◆ WHAT IS BEING ASKED: Scan the listing below for the string "menu" and copy each line where it turns up.

◆ DATA SUPPLIED:

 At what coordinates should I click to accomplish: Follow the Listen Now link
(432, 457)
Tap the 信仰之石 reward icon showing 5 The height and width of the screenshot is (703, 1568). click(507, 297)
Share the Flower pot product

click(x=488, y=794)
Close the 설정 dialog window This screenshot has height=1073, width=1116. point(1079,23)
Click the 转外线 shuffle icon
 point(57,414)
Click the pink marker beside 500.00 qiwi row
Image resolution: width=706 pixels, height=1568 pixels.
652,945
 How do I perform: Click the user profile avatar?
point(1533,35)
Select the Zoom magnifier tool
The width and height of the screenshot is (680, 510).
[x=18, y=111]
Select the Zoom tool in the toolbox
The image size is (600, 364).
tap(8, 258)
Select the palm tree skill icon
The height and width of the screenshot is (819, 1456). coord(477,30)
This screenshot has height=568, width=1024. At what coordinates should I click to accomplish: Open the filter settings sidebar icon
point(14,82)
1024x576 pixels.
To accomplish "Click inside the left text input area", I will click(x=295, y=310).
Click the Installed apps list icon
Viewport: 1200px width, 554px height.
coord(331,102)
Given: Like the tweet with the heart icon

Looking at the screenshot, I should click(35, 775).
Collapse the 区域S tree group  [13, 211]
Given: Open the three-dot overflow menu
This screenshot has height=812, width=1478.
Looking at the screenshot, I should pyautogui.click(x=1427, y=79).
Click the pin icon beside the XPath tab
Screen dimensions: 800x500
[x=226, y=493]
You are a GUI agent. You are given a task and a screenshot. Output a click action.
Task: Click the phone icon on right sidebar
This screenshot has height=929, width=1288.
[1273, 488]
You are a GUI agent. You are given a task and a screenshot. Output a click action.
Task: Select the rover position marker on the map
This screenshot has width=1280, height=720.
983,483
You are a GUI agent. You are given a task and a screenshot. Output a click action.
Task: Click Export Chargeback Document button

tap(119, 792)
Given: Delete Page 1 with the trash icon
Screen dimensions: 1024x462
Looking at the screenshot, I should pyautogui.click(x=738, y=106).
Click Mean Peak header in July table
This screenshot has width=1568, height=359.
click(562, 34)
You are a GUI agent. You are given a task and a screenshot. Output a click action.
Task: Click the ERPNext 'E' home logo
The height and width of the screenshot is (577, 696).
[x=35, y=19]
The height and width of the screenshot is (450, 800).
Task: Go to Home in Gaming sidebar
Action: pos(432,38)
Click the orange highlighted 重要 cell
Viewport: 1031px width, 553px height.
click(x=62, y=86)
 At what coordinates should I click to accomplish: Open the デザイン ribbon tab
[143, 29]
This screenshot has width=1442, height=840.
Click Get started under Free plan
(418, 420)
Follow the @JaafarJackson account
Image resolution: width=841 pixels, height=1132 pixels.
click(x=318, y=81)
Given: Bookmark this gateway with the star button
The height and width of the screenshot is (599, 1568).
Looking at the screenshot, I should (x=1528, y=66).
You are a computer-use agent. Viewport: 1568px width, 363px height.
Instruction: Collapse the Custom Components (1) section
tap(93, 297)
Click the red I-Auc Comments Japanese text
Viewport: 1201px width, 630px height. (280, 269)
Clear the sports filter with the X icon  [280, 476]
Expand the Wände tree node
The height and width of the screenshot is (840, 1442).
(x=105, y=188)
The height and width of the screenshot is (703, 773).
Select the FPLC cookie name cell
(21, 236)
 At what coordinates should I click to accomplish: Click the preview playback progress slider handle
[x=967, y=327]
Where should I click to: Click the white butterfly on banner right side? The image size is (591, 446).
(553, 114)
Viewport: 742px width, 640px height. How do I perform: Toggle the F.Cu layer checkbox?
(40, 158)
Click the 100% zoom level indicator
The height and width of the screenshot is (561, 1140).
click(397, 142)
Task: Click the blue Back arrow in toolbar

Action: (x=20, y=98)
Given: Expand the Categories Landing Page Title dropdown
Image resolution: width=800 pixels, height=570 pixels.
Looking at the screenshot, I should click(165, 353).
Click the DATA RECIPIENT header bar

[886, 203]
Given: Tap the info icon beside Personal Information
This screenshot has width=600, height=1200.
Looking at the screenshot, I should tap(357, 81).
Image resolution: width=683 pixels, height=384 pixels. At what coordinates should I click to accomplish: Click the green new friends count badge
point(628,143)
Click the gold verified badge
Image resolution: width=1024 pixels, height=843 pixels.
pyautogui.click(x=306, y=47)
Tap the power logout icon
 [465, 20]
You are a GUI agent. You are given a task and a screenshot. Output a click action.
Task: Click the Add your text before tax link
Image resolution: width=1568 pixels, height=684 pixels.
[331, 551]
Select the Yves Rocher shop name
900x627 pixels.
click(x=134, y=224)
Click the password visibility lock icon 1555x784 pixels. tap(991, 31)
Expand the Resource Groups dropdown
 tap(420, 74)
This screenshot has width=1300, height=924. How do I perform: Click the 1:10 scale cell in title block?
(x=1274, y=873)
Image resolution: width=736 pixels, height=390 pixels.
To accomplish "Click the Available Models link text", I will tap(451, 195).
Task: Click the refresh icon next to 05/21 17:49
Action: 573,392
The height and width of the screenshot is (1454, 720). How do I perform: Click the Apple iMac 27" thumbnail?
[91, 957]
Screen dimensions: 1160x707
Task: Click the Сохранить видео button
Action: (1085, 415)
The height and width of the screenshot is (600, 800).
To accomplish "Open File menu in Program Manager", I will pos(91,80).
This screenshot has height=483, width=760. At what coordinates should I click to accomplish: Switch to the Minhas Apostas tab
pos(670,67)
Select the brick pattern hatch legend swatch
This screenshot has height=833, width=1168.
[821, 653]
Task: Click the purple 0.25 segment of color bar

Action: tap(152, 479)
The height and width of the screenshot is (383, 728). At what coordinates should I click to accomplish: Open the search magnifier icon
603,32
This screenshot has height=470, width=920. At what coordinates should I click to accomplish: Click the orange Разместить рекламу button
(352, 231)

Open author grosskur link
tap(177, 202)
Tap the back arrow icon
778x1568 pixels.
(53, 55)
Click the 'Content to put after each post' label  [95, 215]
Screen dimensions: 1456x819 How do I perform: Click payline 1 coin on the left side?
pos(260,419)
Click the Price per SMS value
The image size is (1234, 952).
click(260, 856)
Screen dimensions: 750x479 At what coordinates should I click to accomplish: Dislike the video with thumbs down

◆ WRITTEN REPLY:
Given: Open the three-dot overflow menu
To accomplish "Open File menu in Program Manager", I will pos(91,80).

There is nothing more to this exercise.